Activity A - Return everything in the perfusion passage from "Measurement" down to "for radioactive particles.".
Activity B - In the perfusion passage, what became a common substitute for radioactive particles in the 1990s?
START Source passage
Malperfusion can refer to any type of incorrect perfusion though it usually refers to hypoperfusion. The meaning of the terms "overperfusion" and "underperfusion" is relative to the average level of perfusion that exists across all the tissues in an individual body. Perfusion levels also differ from person to person depending on metabolic demand. Examples follow:
Heart tissues are considered overperfused because they normally are receiving more blood than the rest of tissues in the organism; they need this blood because they are constantly working.
In the case of skin cells, extra blood flow in them is used for thermoregulation of a body. In addition to delivering oxygen, blood flow helps to dissipate heat in a physical body by redirecting warm blood closer to its surface where it can help to cool a body through sweating and thermal dissipation.
Many types of tumors, and especially certain types, have been described as "hot and bloody" because of their overperfusion relative to the body overall.
Overperfusion and underperfusion should not be confused with hypoperfusion and hyperperfusion, which relate to the perfusion level relative to a tissue's current need to meet its metabolic needs. For example, hypoperfusion can be caused when an artery or arteriole that supplies blood to a volume of tissue becomes blocked by an embolus, causing either no blood or at least not enough blood to reach the tissue. Hyperperfusion can be caused by inflammation, producing hyperemia of a body part. Malperfusion, also called poor perfusion, is any type of incorrect perfusion. There is no official or formal dividing line between hypoperfusion and ischemia; sometimes the latter term refers to zero perfusion, but often it refers to any hypoperfusion that is bad enough to cause necrosis.
Measurement
In equations, the symbol Q is sometimes used to represent perfusion when referring to cardiac output. However, this terminology can be a source of confusion since both cardiac output and the symbol Q refer to flow, whereas perfusion is measured as flow per unit tissue mass.
Microspheres
that are labeled with radioactive isotopes have been widely used since the 1960s. Radioactively labeled particles are injected into the test subject and a radiation detector measures radioactivity in tissues of interest. Application of this process is used to develop radionuclide angiography, a method of diagnosing heart problems. In the 1990s, methods for using fluorescent microspheres became a common substitute for radioactive particles.
END Source passage
START Supplied information
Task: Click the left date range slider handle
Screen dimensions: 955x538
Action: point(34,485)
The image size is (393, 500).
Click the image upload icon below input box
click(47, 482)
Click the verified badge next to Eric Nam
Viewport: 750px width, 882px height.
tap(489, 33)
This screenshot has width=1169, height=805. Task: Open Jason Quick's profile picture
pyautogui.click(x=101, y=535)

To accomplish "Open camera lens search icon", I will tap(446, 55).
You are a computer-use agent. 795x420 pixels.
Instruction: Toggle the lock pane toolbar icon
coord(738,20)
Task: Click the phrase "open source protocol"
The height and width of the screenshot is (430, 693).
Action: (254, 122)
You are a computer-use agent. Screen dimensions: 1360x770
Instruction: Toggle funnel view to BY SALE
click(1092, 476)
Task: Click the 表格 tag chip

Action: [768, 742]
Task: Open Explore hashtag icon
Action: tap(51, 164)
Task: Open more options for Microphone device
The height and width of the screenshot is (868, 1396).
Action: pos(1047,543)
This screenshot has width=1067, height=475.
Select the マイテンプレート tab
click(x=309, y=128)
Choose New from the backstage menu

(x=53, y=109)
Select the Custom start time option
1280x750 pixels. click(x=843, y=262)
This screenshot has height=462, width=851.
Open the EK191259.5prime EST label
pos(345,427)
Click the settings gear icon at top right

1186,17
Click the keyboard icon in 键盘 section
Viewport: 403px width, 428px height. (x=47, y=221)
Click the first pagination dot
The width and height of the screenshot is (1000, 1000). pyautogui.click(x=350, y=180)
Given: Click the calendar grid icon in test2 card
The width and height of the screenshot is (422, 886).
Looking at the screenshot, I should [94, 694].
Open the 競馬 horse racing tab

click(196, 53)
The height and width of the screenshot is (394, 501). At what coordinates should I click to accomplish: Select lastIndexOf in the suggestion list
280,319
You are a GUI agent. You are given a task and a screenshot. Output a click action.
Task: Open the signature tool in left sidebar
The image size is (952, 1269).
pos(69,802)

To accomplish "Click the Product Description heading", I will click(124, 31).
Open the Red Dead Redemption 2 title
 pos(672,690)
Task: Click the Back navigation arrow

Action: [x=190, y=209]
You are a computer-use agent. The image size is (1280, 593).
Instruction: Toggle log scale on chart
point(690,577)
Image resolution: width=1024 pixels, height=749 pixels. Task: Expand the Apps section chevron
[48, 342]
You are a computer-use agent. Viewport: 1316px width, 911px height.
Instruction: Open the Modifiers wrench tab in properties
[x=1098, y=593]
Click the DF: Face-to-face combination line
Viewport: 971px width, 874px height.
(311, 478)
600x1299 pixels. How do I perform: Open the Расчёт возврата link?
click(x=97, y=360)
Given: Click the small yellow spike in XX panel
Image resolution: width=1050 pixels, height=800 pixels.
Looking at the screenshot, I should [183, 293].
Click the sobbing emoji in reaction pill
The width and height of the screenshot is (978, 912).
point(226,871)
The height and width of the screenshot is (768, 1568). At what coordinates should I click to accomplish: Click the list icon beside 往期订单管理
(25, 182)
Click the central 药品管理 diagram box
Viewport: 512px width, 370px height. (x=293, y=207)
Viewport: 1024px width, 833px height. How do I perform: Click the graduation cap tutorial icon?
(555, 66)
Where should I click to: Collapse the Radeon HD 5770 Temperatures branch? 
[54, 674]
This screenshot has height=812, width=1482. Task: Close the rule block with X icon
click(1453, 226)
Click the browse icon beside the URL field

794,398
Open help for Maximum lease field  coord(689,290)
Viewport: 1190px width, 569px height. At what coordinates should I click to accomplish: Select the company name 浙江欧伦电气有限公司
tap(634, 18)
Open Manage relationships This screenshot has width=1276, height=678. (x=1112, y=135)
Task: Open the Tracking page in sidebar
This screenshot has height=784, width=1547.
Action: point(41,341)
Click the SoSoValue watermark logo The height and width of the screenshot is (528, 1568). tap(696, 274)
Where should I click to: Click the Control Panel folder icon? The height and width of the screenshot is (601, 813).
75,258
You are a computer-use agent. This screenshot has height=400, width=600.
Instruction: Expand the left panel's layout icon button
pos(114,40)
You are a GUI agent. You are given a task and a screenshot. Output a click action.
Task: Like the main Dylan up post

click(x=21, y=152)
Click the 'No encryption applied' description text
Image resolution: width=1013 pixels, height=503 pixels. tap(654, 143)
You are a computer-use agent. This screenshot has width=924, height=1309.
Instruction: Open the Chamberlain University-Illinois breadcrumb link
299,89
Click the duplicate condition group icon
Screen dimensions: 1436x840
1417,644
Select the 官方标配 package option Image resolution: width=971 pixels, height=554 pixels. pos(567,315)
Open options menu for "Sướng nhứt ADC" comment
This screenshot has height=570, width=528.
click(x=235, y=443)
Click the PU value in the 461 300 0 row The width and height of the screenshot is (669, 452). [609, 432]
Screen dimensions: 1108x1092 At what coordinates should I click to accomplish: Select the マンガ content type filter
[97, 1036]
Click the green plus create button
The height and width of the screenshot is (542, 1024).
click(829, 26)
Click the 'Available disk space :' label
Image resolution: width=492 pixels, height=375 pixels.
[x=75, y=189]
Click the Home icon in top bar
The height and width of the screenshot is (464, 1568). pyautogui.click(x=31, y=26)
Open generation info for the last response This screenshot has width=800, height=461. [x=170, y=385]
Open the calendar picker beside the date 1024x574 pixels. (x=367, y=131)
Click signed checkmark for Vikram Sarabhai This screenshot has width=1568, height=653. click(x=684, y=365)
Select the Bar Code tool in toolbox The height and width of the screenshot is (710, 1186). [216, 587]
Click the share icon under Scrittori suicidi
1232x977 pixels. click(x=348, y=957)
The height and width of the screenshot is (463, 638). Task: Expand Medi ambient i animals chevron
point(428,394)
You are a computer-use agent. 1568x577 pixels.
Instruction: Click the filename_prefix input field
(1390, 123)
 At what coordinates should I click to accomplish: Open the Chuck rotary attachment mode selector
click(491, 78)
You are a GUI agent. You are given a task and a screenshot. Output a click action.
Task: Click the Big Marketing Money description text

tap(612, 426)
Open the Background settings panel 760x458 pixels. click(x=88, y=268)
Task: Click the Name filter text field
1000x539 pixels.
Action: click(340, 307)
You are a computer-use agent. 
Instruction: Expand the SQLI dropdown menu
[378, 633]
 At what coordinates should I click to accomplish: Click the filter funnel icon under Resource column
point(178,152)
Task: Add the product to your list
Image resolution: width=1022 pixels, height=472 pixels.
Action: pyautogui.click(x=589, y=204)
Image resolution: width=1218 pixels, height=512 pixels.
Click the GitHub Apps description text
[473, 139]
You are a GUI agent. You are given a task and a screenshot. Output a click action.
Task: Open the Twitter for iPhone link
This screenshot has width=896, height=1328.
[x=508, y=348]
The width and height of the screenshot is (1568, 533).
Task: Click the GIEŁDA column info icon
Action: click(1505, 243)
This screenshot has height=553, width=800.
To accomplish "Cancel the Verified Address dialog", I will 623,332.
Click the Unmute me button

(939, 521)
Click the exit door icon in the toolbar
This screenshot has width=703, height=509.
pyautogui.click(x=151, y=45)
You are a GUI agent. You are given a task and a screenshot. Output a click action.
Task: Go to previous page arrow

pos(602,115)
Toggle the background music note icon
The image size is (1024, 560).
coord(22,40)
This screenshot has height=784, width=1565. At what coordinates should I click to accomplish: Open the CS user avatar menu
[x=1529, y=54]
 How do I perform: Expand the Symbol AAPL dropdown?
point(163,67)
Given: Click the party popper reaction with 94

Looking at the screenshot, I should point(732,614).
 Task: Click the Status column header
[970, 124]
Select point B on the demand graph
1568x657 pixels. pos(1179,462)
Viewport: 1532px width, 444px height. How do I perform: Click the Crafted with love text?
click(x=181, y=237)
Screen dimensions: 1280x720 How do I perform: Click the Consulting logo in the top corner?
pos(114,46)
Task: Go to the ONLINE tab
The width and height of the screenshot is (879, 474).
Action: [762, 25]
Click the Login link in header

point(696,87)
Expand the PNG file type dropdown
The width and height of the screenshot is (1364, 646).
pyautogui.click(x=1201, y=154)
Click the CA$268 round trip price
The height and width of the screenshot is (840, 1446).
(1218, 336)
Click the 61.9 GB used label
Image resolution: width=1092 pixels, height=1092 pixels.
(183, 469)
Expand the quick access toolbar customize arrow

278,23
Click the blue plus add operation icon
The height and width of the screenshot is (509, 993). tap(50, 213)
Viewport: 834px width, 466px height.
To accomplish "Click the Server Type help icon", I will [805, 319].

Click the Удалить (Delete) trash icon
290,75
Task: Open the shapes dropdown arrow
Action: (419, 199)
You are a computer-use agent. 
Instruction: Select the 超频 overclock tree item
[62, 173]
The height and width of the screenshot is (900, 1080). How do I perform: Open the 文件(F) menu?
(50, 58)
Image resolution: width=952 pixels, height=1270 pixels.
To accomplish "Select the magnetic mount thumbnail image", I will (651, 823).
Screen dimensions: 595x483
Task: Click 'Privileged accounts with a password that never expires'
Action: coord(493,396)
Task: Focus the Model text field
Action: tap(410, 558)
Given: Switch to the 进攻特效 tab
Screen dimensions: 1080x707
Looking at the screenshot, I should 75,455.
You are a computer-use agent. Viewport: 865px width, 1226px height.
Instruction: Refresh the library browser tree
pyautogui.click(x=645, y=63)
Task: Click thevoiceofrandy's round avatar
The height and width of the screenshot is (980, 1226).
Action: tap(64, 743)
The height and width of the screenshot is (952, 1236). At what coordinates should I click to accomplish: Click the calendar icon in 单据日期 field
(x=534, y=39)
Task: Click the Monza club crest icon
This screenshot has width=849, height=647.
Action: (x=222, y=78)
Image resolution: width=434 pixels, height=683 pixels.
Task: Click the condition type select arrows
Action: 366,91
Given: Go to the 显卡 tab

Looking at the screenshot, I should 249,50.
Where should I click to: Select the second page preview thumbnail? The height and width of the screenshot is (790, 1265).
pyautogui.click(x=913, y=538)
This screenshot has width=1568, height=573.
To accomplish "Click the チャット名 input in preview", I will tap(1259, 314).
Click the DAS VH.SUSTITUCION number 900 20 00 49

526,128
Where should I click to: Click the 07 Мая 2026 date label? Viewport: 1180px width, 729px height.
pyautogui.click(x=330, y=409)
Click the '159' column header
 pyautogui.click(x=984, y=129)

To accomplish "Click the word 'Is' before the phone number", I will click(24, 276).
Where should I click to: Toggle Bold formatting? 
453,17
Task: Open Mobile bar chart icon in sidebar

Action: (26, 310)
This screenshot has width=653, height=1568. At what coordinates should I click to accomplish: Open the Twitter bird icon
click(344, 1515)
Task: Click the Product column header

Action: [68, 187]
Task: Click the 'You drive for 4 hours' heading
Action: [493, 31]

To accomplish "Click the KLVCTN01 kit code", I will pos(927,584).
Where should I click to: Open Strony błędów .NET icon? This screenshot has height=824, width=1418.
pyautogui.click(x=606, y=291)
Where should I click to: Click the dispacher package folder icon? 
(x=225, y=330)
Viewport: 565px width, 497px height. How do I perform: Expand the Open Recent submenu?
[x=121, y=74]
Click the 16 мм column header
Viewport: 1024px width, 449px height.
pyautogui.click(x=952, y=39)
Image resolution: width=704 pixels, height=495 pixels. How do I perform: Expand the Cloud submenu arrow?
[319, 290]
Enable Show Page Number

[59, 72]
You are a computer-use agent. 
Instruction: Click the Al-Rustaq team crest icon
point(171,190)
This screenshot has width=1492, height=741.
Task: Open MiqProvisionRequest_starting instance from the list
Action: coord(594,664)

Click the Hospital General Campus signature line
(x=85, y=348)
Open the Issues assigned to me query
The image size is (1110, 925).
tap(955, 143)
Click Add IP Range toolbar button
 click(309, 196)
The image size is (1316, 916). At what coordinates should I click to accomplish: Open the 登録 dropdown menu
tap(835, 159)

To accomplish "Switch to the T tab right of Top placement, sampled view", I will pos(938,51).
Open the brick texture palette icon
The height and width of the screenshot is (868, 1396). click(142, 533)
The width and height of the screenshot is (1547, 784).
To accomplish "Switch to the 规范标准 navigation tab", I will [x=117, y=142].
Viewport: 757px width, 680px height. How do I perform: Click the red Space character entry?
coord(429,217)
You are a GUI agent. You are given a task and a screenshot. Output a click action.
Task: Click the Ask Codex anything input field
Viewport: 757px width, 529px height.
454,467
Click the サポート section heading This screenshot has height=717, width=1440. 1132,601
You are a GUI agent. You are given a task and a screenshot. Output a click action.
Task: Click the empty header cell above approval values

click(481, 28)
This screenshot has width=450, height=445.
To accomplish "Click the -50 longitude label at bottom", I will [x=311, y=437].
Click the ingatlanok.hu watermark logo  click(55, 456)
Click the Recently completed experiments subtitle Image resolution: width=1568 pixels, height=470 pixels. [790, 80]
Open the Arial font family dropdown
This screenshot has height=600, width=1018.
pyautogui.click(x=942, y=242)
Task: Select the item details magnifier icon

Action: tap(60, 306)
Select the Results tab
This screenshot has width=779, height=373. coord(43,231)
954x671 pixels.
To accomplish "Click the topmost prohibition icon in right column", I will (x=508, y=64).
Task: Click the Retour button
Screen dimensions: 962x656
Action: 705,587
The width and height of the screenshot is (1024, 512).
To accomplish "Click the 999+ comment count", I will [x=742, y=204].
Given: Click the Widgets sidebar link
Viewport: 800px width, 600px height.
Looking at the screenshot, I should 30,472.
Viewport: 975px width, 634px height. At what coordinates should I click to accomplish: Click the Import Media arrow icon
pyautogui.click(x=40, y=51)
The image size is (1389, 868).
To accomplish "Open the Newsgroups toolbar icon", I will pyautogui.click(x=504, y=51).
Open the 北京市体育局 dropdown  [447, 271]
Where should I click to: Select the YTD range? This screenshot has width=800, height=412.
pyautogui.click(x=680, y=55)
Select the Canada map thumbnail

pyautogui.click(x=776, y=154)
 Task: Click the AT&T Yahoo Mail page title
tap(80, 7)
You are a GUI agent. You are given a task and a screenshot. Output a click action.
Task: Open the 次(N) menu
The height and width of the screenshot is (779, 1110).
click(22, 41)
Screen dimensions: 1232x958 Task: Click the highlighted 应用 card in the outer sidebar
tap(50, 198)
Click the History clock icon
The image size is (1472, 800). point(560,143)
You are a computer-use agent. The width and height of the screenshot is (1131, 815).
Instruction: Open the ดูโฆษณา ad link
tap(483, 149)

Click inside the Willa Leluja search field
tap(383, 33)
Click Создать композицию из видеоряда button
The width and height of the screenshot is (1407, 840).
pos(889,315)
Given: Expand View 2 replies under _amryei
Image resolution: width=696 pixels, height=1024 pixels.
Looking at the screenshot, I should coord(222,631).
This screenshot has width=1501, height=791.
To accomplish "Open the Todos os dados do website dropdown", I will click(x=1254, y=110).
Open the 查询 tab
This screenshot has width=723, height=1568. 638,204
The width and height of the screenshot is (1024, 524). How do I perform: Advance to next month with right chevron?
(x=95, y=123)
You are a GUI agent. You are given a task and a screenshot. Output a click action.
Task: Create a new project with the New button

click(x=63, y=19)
END Supplied information
Output A -
Measurement
In equations, the symbol Q is sometimes used to represent perfusion when referring to cardiac output. However, this terminology can be a source of confusion since both cardiac output and the symbol Q refer to flow, whereas perfusion is measured as flow per unit tissue mass.
Microspheres
that are labeled with radioactive isotopes have been widely used since the 1960s. Radioactively labeled particles are injected into the test subject and a radiation detector measures radioactivity in tissues of interest. Application of this process is used to develop radionuclide angiography, a method of diagnosing heart problems. In the 1990s, methods for using fluorescent microspheres became a common substitute for radioactive particles.

Output B - Fluorescent microspheres.